Only the lines from the line containing "Viewport: 1532px width, 1080px" to the end of the material belong in the copy; set them down exactly, without pictures.

**DATA TO USE**
= Beginning of Section =

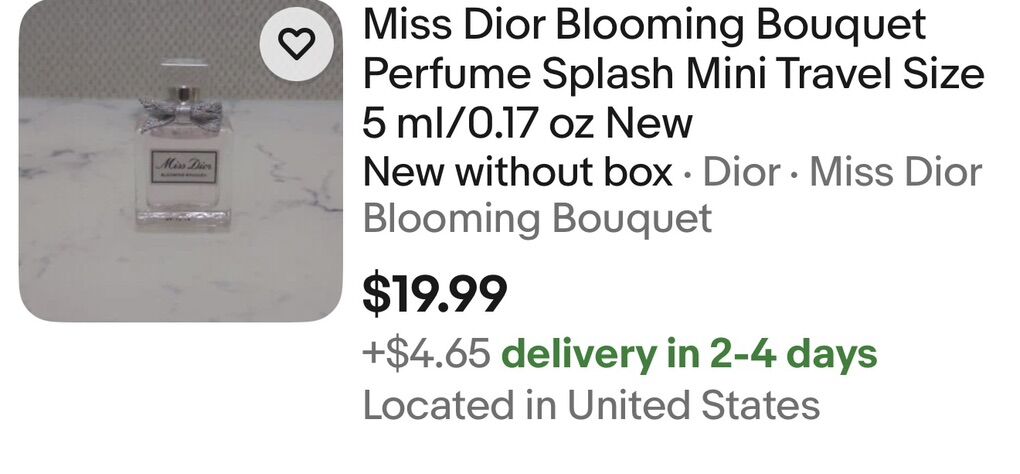Open the Miss Dior Blooming Bouquet listing title
Screen dimensions: 1020x474
644,26
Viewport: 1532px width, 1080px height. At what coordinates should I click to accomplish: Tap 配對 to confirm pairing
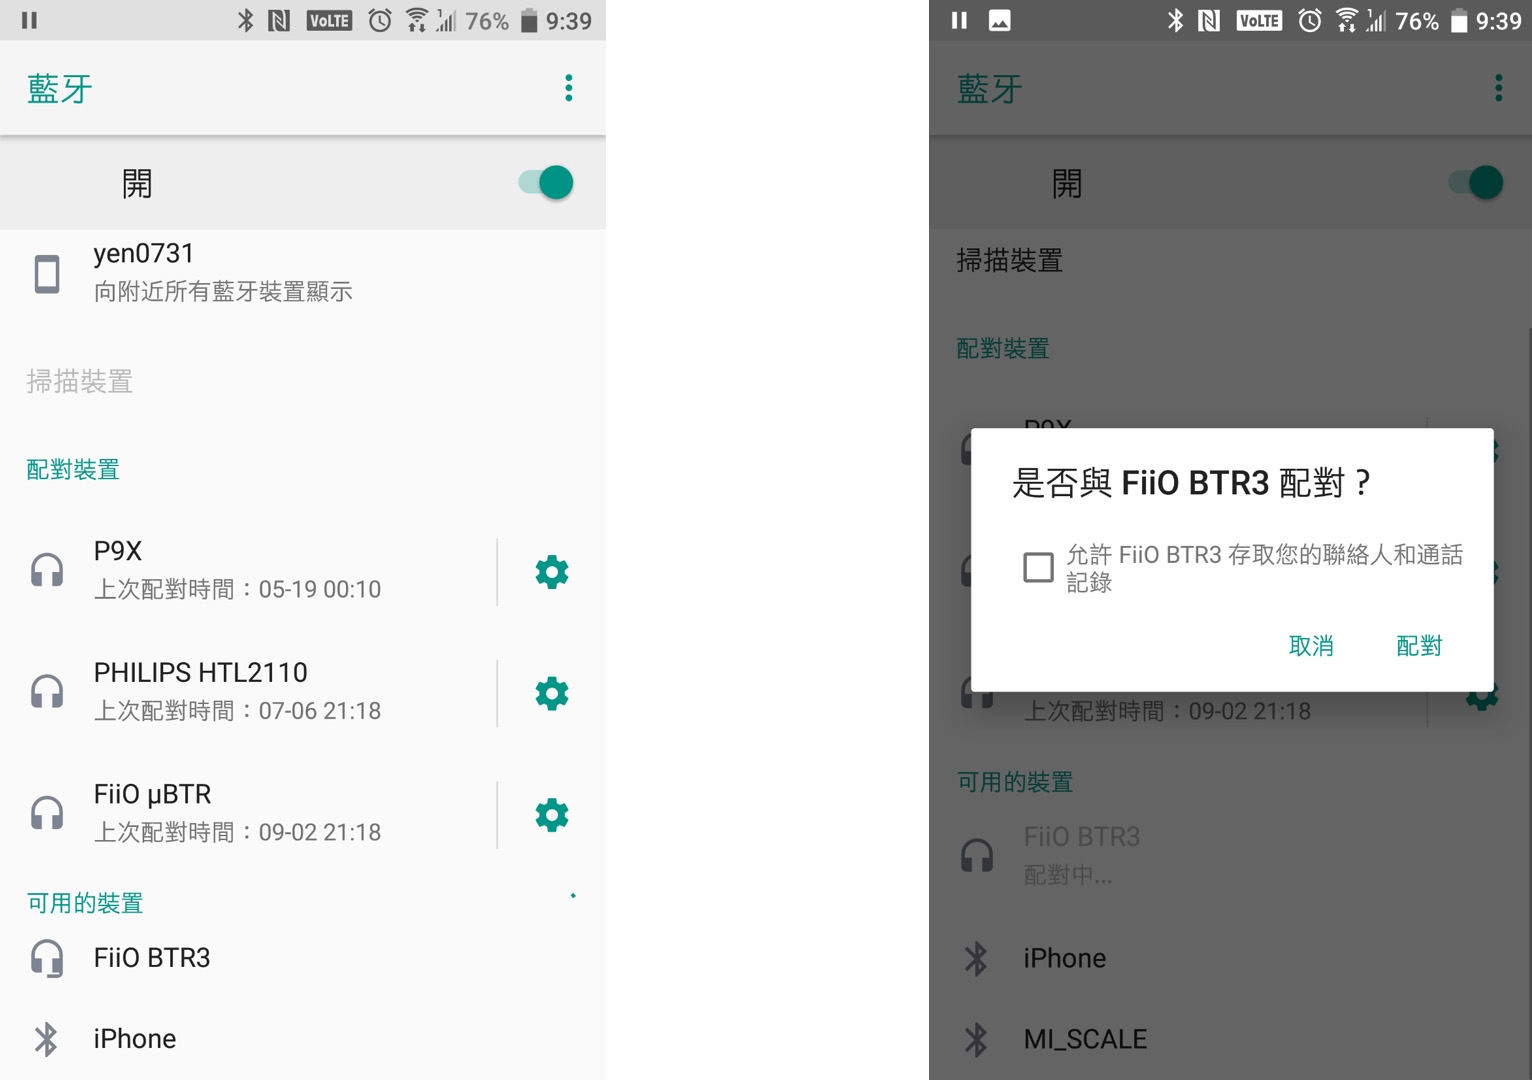(x=1419, y=646)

= End of Section =

**WRITTEN REPLY**
Viewport: 1532px width, 1080px height. At what coordinates should I click to accomplish: Tap 配對 to confirm pairing
(x=1419, y=646)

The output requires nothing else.